DETAILED ACTION
Notice of Pre-AIA or AIA Status
The present application, filed on or after March 16, 2013, is being examined under the first inventor to file provisions of the AIA .
Information Disclosure Statement
The information disclosure statement(s) (IDS) submitted on 01/31/2024 and 02/21/2024 is/are being considered by the examiner.
Priority
Receipt is acknowledged of certified copies of papers required by 37 CFR 1.55.
Claim Objections
Claim 5 is objected to because of the following informalities: the word “includes” has an extra “s”.
Claim 7 is objected to because of the following informalities: “or with latent space interpolation” is repeated twice at the end of the claim.
Claim 11 is objected to because of the following informalities: line 8 recites the word “lease” where it should be “least”.
Appropriate correction is required.
Claim Rejections - 35 USC § 112
The following is a quotation of 35 U.S.C. 112(b):
(b) CONCLUSION.—The specification shall conclude with one or more claims particularly pointing out and distinctly claiming the subject matter which the inventor or a joint inventor regards as the invention.
The following is a quotation of 35 U.S.C. 112 (pre-AIA ), second paragraph:
The specification shall conclude with one or more claims particularly pointing out and distinctly claiming the subject matter which the applicant regards as his invention.
Claims 1-12 are rejected under 35 U.S.C. 112(b) or 35 U.S.C. 112 (pre-AIA ), second paragraph, as being indefinite for failing to particularly point out and distinctly claim the subject matter which the inventor or a joint inventor (or for applications subject to pre-AIA 35 U.S.C. 112, the applicant), regards as the invention.
Regarding independent claims 1, 11, and 12, each claim in effect recites the following steps:
“determining a digital image including an object of the second class in at least the part of the digital image…

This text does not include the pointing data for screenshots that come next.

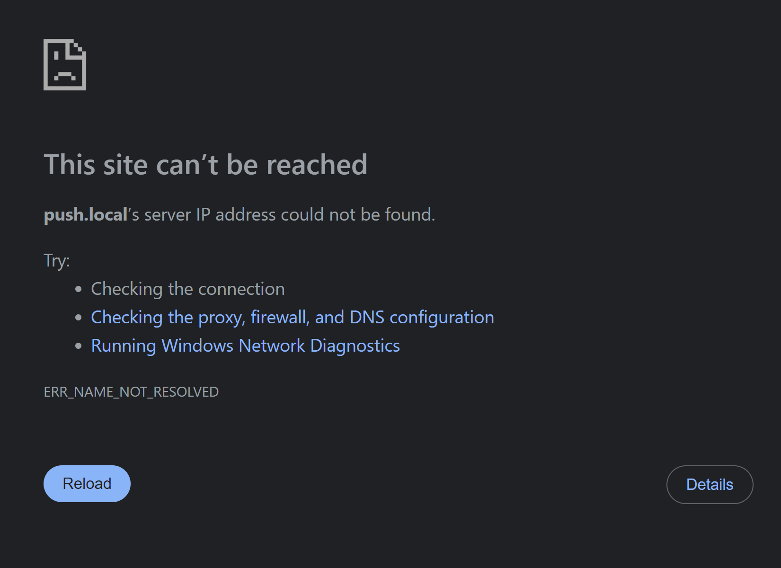
Task: Click the ERR_NAME_NOT_RESOLVED error code
Action: (131, 392)
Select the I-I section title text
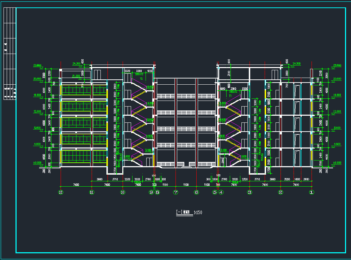 pos(183,212)
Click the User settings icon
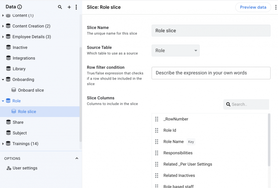Image resolution: width=278 pixels, height=188 pixels. pyautogui.click(x=9, y=168)
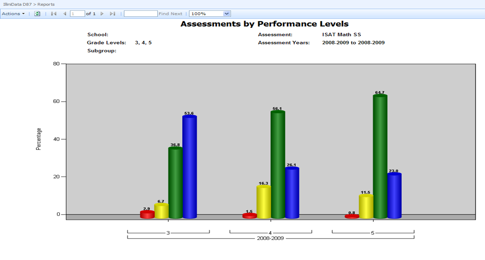
Task: Focus the find text search box
Action: tap(141, 14)
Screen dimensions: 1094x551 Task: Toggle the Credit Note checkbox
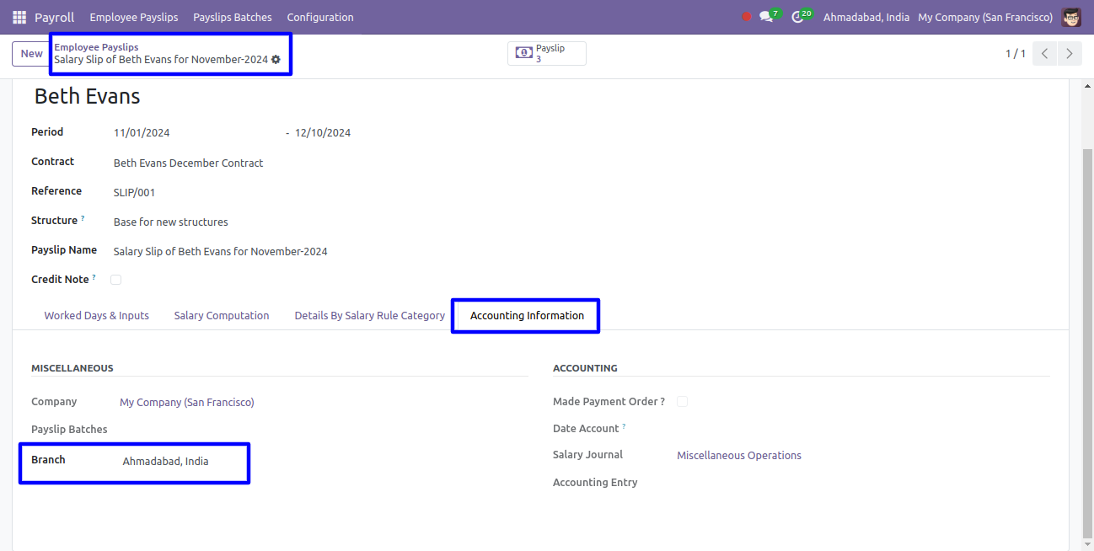[116, 280]
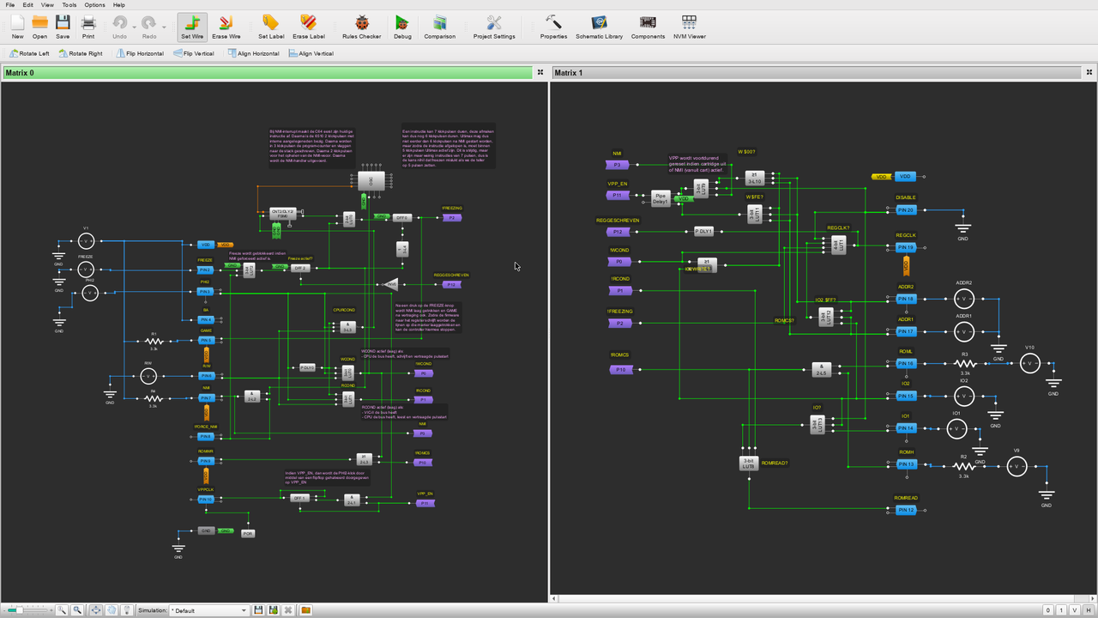Viewport: 1098px width, 618px height.
Task: Open the Options menu
Action: tap(94, 5)

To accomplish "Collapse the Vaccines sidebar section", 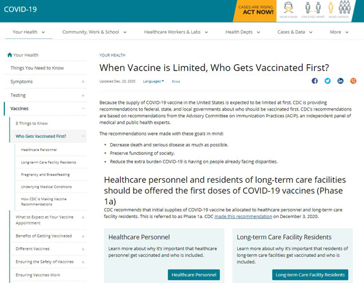I will click(83, 109).
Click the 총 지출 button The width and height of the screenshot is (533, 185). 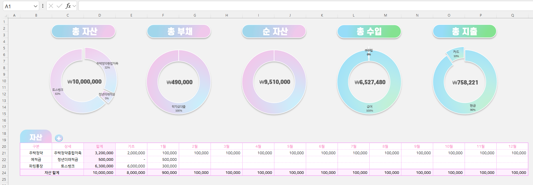click(x=464, y=31)
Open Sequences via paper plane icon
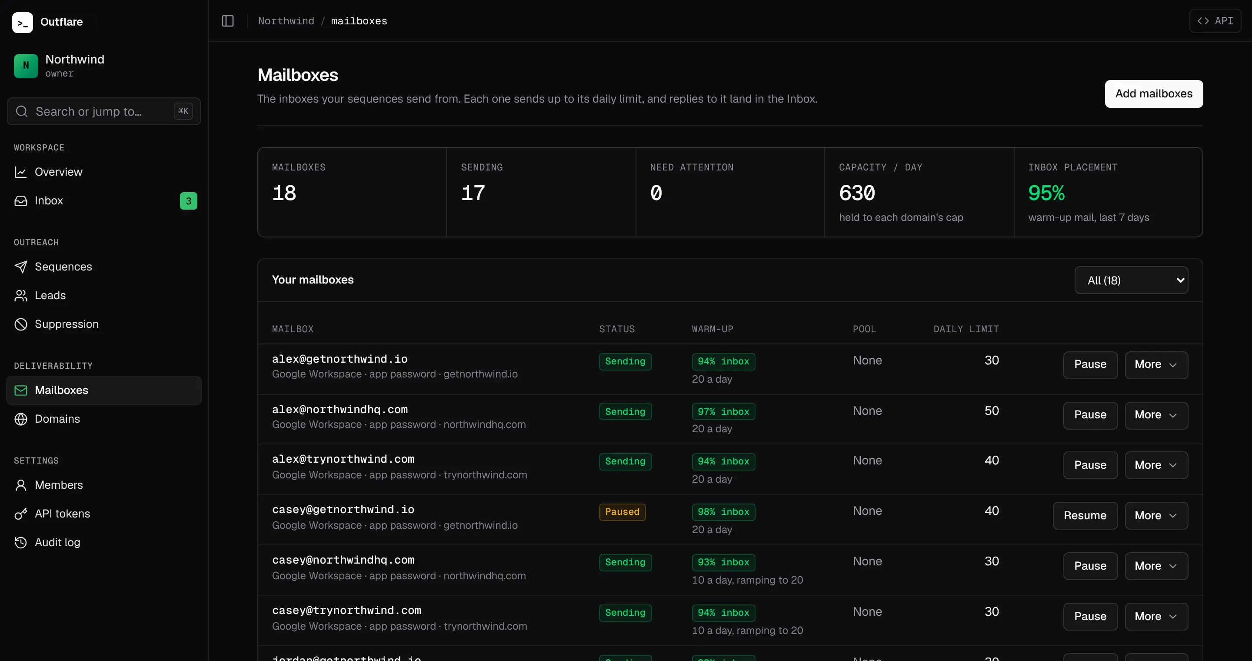Screen dimensions: 1252x661 point(21,267)
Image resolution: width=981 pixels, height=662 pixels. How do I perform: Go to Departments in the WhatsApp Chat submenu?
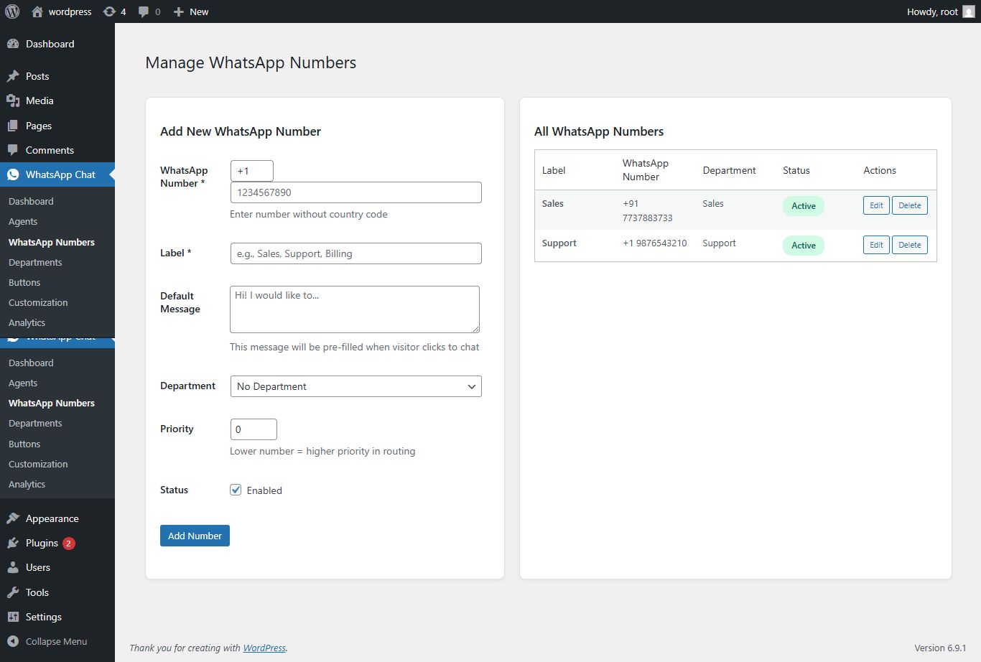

“wherein the determining of the digital image includes determining the object of the second class with a generative model”. (emphasis added)
While “determining” seems to be used in a conventional way in the clause “determining the class for at least the part of the digital image with the classifier”, the two uses highlighted above do not appear to follow a standard definition of the verb “determine” (see attached definition from https://www.merriam-webster.com/dictionary/determine). When looking to the Specification of the published application, paragraph [0055] states
“Determining the digital image may comprise replacing or modifying a part of the digital image. In one example, the digital image is a selected digital image from the training data that is modified. In one example, the digital image is a newly generated digital image.”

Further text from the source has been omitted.